Preventing a preterm birth – a fertility issue that disproportionately affects Hispanics – is going to get a lot more expensive.
An injection for high-risk pregnant women has cost about $10 to $20. But the drug is expected to drastically rise next week, to $1,500 a dose. Because women have to get weekly shots to prevent early labor, women may be forced to cough up as much as $30,000.
The drug, a form of progesterone, has been made cheaply for years. It has been mixed in special pharmacies that custom-compound treatments not federally approved.
But recently, KV Pharmaceutical of suburban St.Louis won government approval to exclusively sell the drug, known as Makena (Mah-KEE'-Nah). The March of Dimes and many obstetricians supported that because it means quality will be more consistent and it will be easier to get.
None of them anticipated the dramatic price hike, though especially since most of the cost for development and research was shouldered by others in the past.
"That's a huge increase for something that can't be costing them that much to make. For crying out loud, this is about making money," said Dr. Roger Snow, deputy medical director for Massachusetts' Medicaid program.
"I've never seen anything as outrageous as this," said Dr. Arnold Cohen, an ob-stetrician at Albert Einstein Medical Center in Philadelphia.
Studies have shown Hispanic women are about 22 percent more likely than white women to deliver preterm, though the reasons for that are unclear. These very early births produce children who if they survive need months of intensive care and often suffer disabilities.
A study published in the journal Fertility and Sterility last month also showed Latinas are 13 percent less likely than whites to have a live birth as a pregnancy outcome.

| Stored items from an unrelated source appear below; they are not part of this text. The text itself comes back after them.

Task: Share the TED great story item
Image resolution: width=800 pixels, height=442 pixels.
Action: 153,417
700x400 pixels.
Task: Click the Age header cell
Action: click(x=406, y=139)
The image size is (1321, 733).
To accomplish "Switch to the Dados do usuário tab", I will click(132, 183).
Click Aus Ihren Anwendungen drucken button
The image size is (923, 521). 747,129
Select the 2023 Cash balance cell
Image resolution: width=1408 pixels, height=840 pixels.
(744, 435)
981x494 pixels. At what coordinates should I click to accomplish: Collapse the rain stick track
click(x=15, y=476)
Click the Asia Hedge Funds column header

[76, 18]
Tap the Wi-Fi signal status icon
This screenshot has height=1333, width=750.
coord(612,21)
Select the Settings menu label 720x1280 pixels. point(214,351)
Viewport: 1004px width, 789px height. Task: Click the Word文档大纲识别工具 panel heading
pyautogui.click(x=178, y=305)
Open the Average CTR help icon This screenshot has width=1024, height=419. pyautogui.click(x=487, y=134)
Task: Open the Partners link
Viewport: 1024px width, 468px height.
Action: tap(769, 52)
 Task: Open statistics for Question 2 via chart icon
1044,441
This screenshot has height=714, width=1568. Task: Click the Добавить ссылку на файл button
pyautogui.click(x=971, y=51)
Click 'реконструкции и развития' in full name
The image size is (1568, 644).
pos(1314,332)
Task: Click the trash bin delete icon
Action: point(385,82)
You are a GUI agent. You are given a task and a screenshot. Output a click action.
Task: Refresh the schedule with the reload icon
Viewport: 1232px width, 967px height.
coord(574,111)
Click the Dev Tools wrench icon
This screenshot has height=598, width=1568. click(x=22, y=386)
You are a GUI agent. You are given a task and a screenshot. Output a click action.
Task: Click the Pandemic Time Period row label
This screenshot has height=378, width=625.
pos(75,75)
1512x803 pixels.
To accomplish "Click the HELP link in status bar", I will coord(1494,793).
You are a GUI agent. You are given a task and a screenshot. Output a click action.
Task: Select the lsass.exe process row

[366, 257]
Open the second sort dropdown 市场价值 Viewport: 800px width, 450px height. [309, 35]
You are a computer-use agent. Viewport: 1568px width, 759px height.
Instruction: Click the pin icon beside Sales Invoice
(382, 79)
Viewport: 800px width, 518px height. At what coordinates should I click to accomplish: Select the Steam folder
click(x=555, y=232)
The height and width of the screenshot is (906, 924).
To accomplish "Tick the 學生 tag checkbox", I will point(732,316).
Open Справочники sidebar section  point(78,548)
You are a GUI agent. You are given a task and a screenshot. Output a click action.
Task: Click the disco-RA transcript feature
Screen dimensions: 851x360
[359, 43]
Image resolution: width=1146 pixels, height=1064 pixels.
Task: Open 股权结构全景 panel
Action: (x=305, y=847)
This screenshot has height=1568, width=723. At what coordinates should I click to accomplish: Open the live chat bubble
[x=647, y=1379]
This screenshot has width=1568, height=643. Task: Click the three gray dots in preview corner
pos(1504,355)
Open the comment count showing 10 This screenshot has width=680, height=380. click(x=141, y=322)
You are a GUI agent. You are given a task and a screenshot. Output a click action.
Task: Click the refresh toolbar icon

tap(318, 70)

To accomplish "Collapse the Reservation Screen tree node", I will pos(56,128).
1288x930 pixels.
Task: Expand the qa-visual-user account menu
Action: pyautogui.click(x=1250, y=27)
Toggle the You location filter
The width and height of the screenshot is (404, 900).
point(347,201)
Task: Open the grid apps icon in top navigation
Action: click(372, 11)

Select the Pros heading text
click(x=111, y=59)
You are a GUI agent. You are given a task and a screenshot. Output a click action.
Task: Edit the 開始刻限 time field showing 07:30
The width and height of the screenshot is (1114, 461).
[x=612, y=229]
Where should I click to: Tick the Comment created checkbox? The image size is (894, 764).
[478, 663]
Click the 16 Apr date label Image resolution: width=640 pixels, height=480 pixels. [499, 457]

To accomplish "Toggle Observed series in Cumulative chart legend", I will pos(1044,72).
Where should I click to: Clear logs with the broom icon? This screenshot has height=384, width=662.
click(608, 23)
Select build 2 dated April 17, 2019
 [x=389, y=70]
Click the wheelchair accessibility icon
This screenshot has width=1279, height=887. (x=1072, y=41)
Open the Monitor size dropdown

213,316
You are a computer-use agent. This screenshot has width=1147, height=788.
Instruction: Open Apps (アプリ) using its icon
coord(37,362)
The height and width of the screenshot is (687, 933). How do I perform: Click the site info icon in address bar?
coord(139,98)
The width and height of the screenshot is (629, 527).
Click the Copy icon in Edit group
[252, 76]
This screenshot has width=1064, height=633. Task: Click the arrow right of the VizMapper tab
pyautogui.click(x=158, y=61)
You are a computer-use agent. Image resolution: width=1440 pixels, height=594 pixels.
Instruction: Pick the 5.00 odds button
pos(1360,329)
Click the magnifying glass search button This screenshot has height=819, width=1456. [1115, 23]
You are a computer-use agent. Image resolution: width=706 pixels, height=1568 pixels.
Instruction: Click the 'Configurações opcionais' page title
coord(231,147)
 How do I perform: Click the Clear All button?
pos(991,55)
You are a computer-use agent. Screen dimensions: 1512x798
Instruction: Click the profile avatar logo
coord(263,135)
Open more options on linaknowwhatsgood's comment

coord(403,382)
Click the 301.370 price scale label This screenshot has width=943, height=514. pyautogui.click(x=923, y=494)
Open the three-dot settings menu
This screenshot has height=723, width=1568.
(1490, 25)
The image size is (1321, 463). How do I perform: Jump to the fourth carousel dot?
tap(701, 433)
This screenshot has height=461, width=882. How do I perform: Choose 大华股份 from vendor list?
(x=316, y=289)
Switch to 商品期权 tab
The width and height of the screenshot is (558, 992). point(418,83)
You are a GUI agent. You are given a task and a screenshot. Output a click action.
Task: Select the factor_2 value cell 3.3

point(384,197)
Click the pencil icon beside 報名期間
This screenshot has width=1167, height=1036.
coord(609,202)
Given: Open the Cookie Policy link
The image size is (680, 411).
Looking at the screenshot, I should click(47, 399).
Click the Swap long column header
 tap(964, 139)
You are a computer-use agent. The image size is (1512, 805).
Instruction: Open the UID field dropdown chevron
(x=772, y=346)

Doctors say the price hike may deter low-income women from getting the drug, leading to more premature births. And it will certainly be a huge financial burden for health insurance companies and government programs that have been paying for it.
The cost is justified to avoid the mental and physical disabilities that can come with very premature births, said KV Pharmaceutical chief executive Gregory J. Divis Jr. The cost of care for a preemie is estimated at $51,000 in the first year alone.
"Makena can help offset some of those costs," Divis told The Associated Press. "These moms deserve the opportunity to have the benefits of an FDA-approved Makena."
The U.S. Food and Drug Administration is not involved in setting the price for the drugs it approves.
A KV subsidiary, Ther-Rx Corp., will market the drug. On Tuesday, it announced a patient assistance program designed to help uninsured and low-income women get the drug at little or no cost.
But Snow and others said someone is going to have to pay the higher price. Some of the burden will fall on health insurance companies, which will have to raise premiums or other costs to their other customers. And some will fall on cash-strapped state Medicaid programs, which may be forced to stop paying for the drug or enroll fewer people.
"There's no question they can't afford this," said Matt Salo, executive director of the National Association of Medicaid Directors.
A study of women at risk for preterm birth found that only about 36 percent of those given the progesterone drug had preterm births, compared with 55 percent among those not on the drug.
It's believed the treatment calms the muscles of the uterus, experts said.
The Ther-Rx patient assistance program promises free injections or much reduced prices based on income. Uninsured households making less than $100,000 are eligible for a copay of $20 or less.
Ther-Rx and its parent company became involved about three years ago and acquired rights to the drug from a Massachusetts company named Hologic Inc., said Divis, who is also Ther-Rx's president.
To get FDA approval, the company is spending hundreds of millions of dollars in additional research, including an international study involving 1,700 women, Divis said. The FDA last month signed off and gave Makena orphan drug status. That designation ensures Ther-Rx will be the sole source of the drug for seven years.
The March of Dimes, which gets hundreds of thousands of dollars in funding from Ther-Rx, celebrated the approval in a press release, saying if all women eligible for the shots receive them, nearly 10,000 spontaneous premature births could be prevented each year.
"For the first time, we have an FDA-approved treatment to offer women who have delivered a baby too soon, giving them hope that their next child will have a better chance at a healthy start in life," said Dr. Alan Fleischman, the organization's medical director.
As for the cost, he said the drug maker's financial assistance program will ensure no eligible woman is denied the drug due to inability to pay.